Company-wide Quality Control (CWQC) – 1970
JUSE yang anggotanya terdiri dari penerima beasiswa, enginer dan staf negara mengundang Deming ke Jepang. Deming memperkenalkan mengenai konsep kualitas dan metoda statistic ke manager-manager di industri Jepang. Perubahan Kualitas ke tahap berikutnya menjawab problem di perusahaan-perusahaan yang mengandalkan inspeksi saja. Kualitas itu juga termasuk prosesnya, bukan produknya saja. Yang dimaksud proses adalah tahapan yang dilewati oleh produk (Life Cycle Product). Tetapi tetap saja pendekatan Life Cycle Product masih belum optimal, karena belum optimal inilah timbul TQC (total Quality Management). Sejak itulah industri Jepang menyadari akan pentingnya TQC melalui penekanan edukasi dan training kualitas ke semua karyawan dan membentuk budaya kualitas. Kaoru Ishikawa menjadi orang yang penting di TQC di jepang kualitas karena beliau memperkenalkan metoda statistic QCC dan 7 QC tools untuk improvement.
Total Quality Management -1985
Saat Jepang membuktikan pertumbuhan industri mereka, bahkan memimpin dalam industri dunia secara cepat, industry di Eropa dan khususnya US menyadari bahwa mereka menemukan saingan baru dalam kompetisi global, yaitu Jepang. US dan Industri Barat akhirnya melakukan Bencmark dan mengembangkan TQC menjadi TQM.
Apakah Mamfaatnya Memahami Sejarah Kualitas?
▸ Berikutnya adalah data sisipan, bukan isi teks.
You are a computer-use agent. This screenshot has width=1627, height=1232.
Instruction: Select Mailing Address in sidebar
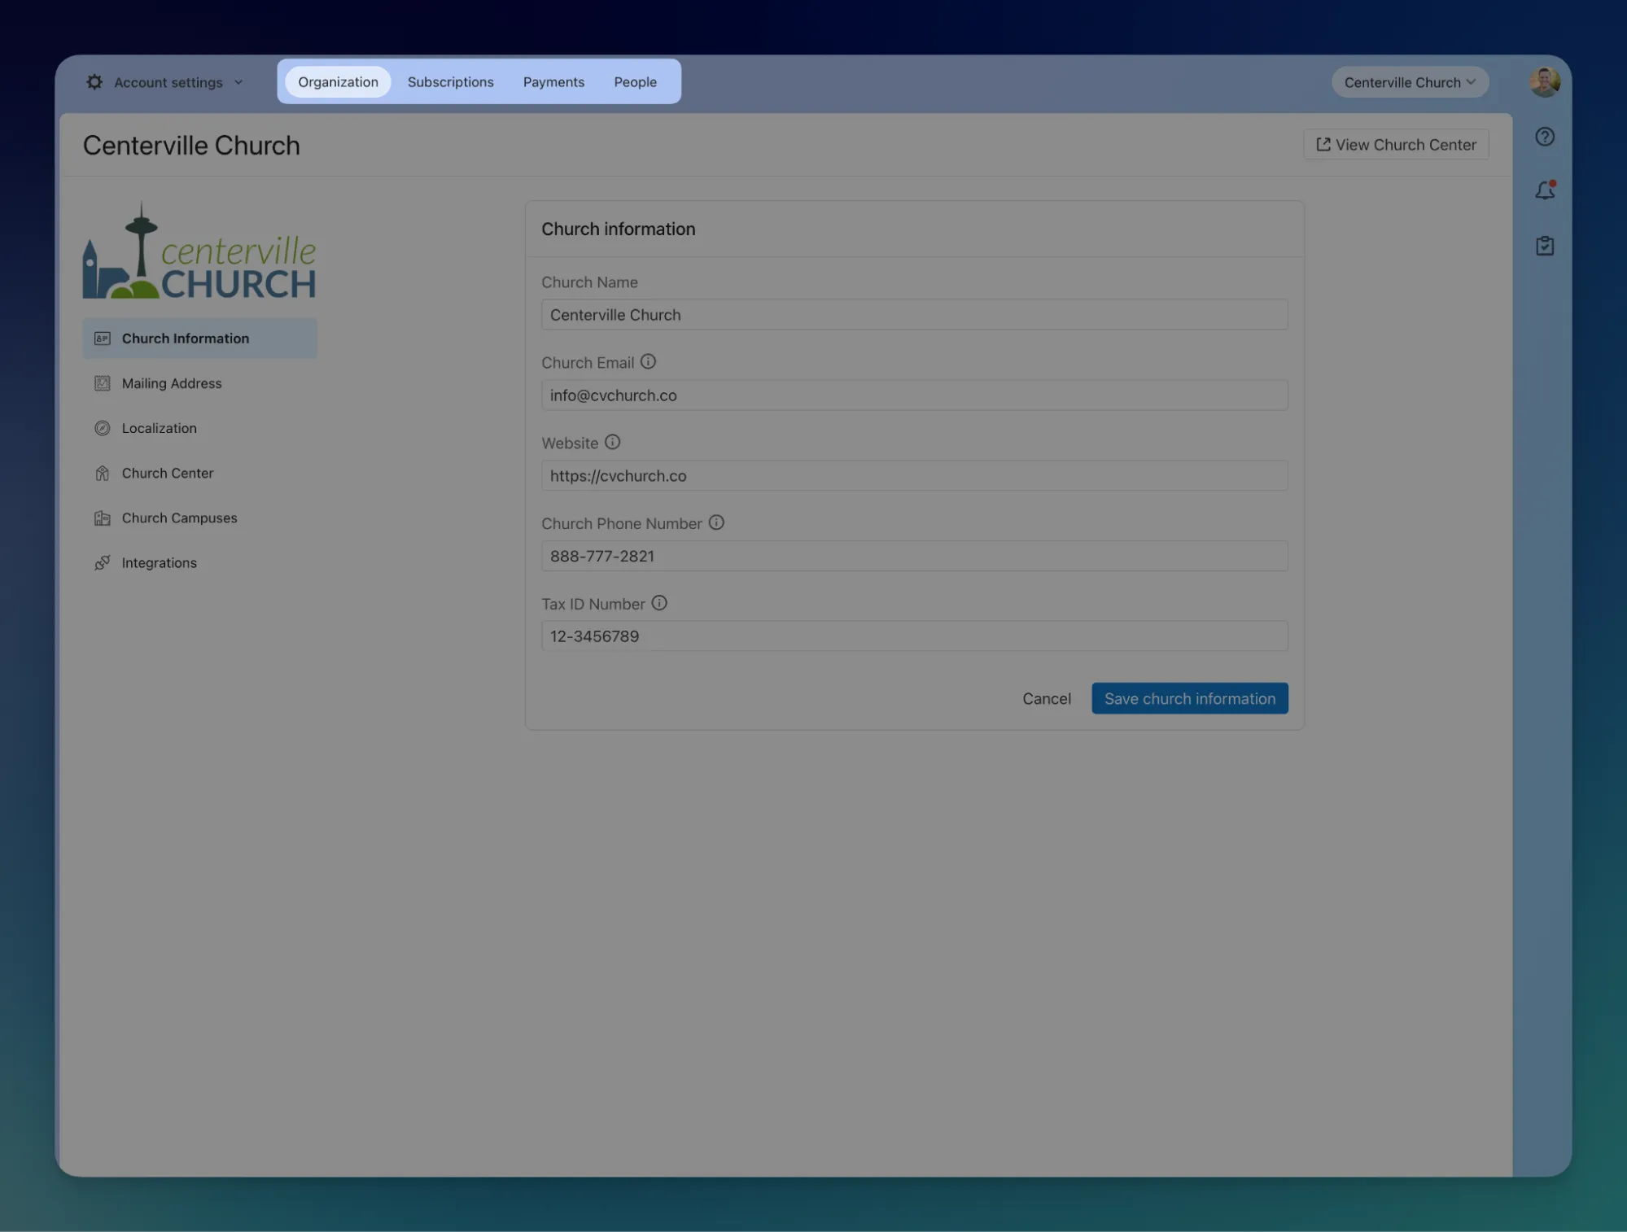click(x=171, y=383)
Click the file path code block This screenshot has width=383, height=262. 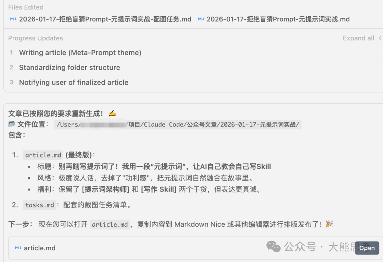point(178,124)
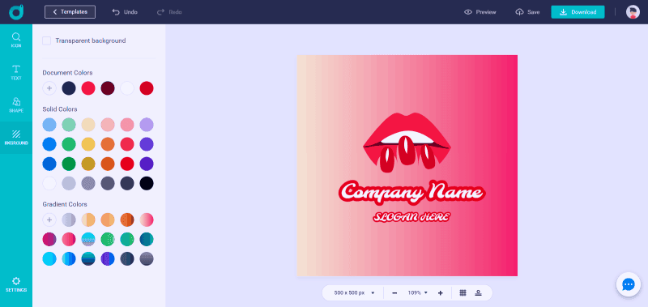
Task: Click the zoom out minus icon
Action: 394,293
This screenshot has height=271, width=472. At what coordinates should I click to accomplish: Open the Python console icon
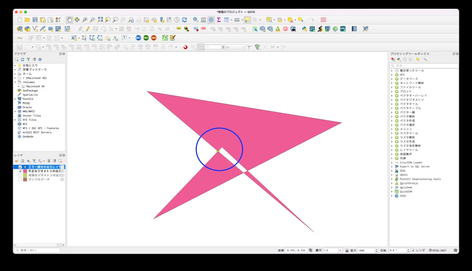coord(305,29)
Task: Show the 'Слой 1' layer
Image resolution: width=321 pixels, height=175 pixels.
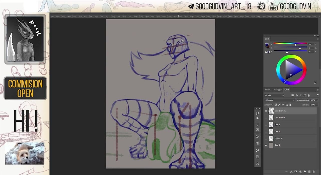Action: coord(266,125)
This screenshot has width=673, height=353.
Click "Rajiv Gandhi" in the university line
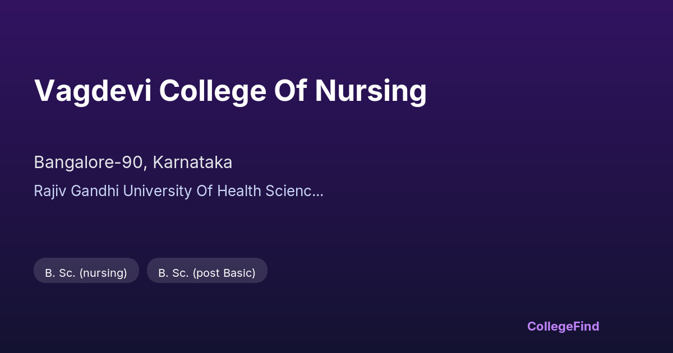click(x=76, y=191)
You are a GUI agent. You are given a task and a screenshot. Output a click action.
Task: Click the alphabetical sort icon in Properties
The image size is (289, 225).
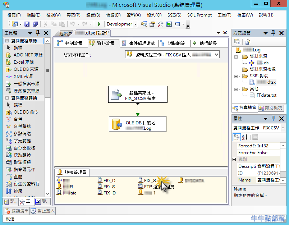[245, 137]
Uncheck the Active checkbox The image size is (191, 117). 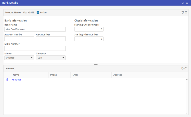coord(38,13)
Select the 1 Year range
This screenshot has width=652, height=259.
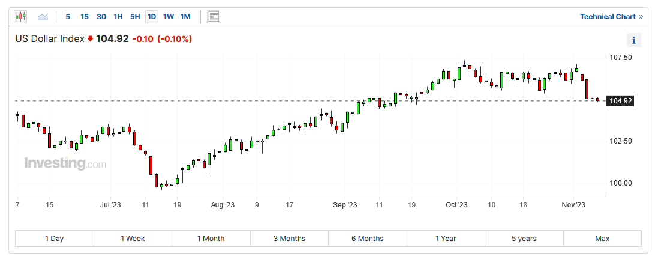click(446, 239)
Dalam training ada pertanyaan yang dijawab langsung juga oleh peserta lainnya, dan ini bisa dijadikan alasan kenapa kita harus mengetahui sejarah arti kualitas. Peserta yang menjawab melalui kasus yang baru-baru ini ditanganinya, sering kali masalah produk disebabkan suppliernya, beliau menyadari bahwa action problem di supplier sangat kurang efektif bila tidak mereview Total Aspek Sistem Manajemen di suppliernya. Karena selama ini mereka hanya meminta laporan Tindakan Perbaikan saat produk salah satu supplier yang diterima tidak sesuai. Bahkan ketika mereka melakukan audit ke suplier, hasil audit supplier selalu dengan nilai baik. Bagaimana dengan training? Beban Kerja? Aspek Keselamatan dan Kesehatan? Aspek penilaian dan Motivasi? Dll lagi. Peserta yang menjawab mengatakan, penyelesaian di supplier selama ini hanya dengan pendekatan IQC, SPC, TQC saja, dan belum ke level TQM.
APAKAH TQM SUKSES?
Entah karena definisi kata Total atau keseluruhan inilah maka TQM terlihat agak lebih sulit, bahkan ada istilah Hard Side dan Soft Side dalam mengimplementasikan TQM. Dimana Hard side adalah implementasi TQM yang bersifat Teknik QC, dan Soft Hard aspek TQM terkait konsep, culture dan faktor pekerja. Dalam pelaksanaan TQM banyak yang menyatakan bahwa faktor softlah yang menjadi penentu. Coba saya bayangkan bagaimana sebenarnya membuat aspek Soft TQM bisa optimal? Bukankah butuh usaha keras dan waktu yang lama? Mungkin dari Soft TQM inilah banyak pendapat (lihat jurnal-jurnal atau tulisan yang beredar di internet), dimana disimpulkan :susah menjalankan TQM, karena utuh usaha extra dan waktu Panjang untuk melakukan action, waktu panjang bisa karena banyak revisi action, karena yang dihadapi manusia ujung-ujungnya dan selain itu cukup sulit melihat keuntungannya apalagi dengan membandingkan angka usaha dan hasil. Belum lagi pelaksanaan TQM gagal di proses awal karena pemaksaan konseptor TQM, para konseptor (konsultan, senior dll) memaksakan melalui pengalaman mereka daripada konsep yang benar.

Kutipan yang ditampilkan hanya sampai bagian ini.